=== Text for analysis ===
++++++++
Monday, November 5, 2007

Too-caring mother loses girl to ACS

Knock Knock, People are you listening?

This is out of control!


BY JESS WISLOSKI

DAILY NEWS STAFF WRITER

"If I knew this would happen, I never would've taken my daughter to the doctor,"

Queens mom Vanessa James has learned the hard way that you can indeed be too concerned about your child's health.

The city took custody of James' daughter Amber last month, accusing the 5-year-old girl's parents of neglect.

"They appear to be suffering from an unknown mental illness which causes them to act in a bizarre manner," according to papers filed in Queens Family Court by the Administration for Children's Services.

But James, 40, and her husband, Marvin James, 48, contend that the neglect that they have been accused of stems from concerns about their daughter's health.

"They said we took her to the doctor too much," said Marvin James, who said Amber suffered a stroke and seizures at birth and continues to have chest pains and skin rashes.

The Jameses feel they are living every parent's nightmare. They are to argue for Amber's return at a hearing today.
++++++++
=== Raw data ===
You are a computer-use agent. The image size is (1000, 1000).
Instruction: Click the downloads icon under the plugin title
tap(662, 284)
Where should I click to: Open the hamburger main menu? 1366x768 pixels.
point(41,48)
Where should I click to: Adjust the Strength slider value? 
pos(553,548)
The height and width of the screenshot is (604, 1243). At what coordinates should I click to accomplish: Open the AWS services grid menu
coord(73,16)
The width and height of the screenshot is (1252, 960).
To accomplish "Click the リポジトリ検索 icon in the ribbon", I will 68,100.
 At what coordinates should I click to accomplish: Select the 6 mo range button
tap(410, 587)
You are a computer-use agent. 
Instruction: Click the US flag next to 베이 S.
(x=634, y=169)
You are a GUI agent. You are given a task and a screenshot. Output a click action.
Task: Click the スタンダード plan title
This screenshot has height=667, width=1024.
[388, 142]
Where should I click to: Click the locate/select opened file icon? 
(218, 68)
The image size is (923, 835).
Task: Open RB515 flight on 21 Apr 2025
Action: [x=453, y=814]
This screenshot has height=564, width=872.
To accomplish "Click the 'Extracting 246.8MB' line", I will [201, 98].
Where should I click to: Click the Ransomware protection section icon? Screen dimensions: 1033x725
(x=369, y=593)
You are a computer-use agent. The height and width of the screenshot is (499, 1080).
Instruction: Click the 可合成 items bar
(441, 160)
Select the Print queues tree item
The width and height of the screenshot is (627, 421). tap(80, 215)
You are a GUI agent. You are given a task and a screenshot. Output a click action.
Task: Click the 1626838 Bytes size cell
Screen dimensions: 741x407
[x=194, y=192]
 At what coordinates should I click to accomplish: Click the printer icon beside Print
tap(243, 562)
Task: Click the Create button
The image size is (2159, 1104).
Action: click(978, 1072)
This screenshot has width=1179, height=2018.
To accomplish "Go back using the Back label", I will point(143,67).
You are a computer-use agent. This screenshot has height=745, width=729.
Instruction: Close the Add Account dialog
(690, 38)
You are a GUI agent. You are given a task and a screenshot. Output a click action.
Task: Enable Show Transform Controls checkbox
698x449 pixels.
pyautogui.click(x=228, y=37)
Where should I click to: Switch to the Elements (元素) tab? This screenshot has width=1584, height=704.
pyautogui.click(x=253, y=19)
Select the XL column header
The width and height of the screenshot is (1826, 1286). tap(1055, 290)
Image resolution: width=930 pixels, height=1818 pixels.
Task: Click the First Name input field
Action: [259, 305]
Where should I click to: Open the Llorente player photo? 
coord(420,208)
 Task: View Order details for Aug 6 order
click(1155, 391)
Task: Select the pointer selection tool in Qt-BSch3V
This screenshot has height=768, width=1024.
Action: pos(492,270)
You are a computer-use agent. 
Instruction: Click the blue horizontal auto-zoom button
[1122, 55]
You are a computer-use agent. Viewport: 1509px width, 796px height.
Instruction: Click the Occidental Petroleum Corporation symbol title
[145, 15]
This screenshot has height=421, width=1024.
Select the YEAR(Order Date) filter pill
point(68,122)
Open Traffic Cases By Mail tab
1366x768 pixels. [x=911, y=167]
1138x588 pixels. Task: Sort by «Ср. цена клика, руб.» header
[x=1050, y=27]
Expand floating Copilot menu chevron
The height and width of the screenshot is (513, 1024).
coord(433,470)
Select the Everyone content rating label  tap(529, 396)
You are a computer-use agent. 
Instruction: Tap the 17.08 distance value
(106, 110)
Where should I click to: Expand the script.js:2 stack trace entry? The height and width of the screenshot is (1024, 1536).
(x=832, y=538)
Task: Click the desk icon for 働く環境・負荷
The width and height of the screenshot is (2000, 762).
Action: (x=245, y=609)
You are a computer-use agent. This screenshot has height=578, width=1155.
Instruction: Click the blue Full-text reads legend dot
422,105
++++++++
=== Required action ===
Copy out the entire news article above about the Queens couple whose daughter was taken into city custody, reproducing every line word for word.

=== Written answer ===
Monday, November 5, 2007

Too-caring mother loses girl to ACS

Knock Knock, People are you listening?

This is out of control!


BY JESS WISLOSKI

DAILY NEWS STAFF WRITER

"If I knew this would happen, I never would've taken my daughter to the doctor,"

Queens mom Vanessa James has learned the hard way that you can indeed be too concerned about your child's health.

The city took custody of James' daughter Amber last month, accusing the 5-year-old girl's parents of neglect.

"They appear to be suffering from an unknown mental illness which causes them to act in a bizarre manner," according to papers filed in Queens Family Court by the Administration for Children's Services.

But James, 40, and her husband, Marvin James, 48, contend that the neglect that they have been accused of stems from concerns about their daughter's health.

"They said we took her to the doctor too much," said Marvin James, who said Amber suffered a stroke and seizures at birth and continues to have chest pains and skin rashes.

The Jameses feel they are living every parent's nightmare. They are to argue for Amber's return at a hearing today.